Many people want to change how their coworkers or their boss views them in the workplace, and no matter the reason for wanting a change there are tons of suggestions on how to do so. Indeed the self help industry in the USA is worth $10 billion dollars! That’s a lot of desire for self-improvment in American offices. Here’s a tip to save you money: don’t buy those self-help shills and instead get some self-reflection. It turns out that being conscious of how those around and adding in some metacognition is all you need.
According to executive coach Joel Garfinkle — whose advice is geared more toward your professional relationships — if you’re trying to change the way your coworkers see you, pay close attention to how your behavior impacts them. “Start by being honest with yourself. Notice how your behavior affects those around you. How do people react to you in meetings? In the coffee room or at lunch? If clients aren’t returning your calls, perhaps your behavior is making them feel pressured or uncomfortable,” Garfinkle writes on his blog.

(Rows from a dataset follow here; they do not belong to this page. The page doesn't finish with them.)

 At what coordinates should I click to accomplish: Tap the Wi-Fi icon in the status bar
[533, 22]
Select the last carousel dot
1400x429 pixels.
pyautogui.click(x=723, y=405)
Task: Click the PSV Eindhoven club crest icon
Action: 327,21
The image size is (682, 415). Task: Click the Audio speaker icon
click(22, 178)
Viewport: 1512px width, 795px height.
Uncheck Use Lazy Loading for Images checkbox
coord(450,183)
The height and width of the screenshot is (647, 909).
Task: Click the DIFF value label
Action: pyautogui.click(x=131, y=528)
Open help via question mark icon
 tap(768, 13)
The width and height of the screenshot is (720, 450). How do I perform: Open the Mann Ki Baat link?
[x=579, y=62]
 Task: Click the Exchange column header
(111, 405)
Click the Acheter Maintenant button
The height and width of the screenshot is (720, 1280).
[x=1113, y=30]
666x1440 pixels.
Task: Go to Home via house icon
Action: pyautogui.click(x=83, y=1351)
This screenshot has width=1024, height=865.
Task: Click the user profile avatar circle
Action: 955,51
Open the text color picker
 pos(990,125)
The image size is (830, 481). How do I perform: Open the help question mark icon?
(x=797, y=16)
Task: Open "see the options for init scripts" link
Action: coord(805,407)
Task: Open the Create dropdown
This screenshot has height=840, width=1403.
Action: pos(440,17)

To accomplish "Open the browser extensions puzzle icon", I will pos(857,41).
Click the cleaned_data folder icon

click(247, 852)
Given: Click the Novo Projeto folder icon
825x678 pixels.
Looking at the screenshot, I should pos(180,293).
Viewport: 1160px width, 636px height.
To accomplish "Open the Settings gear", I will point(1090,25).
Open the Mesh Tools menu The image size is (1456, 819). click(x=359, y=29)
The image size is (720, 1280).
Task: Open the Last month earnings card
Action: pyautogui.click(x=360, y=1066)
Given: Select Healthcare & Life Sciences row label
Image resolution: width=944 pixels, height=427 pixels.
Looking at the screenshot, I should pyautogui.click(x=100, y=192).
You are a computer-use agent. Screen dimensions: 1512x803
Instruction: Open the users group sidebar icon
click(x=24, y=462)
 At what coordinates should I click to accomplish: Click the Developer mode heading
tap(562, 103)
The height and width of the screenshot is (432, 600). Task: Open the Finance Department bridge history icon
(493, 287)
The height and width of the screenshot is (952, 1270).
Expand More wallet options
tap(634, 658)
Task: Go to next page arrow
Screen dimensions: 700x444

The idea here is that by being honest with yourself about the way you affect others, you can begin to make behavioral changes, like talking less and listening more. “If you’re the type who usually dominates the conversation in meetings or groups, try keeping absolutely quiet and taking notes for a change,” writes Garfinkle. “If you usually hang back and let others take the spotlight, write down some key points that are relevant to the topic being discussed and speak up.” According to Garfinkle, making these changes will slowly change your colleagues’ perception of you.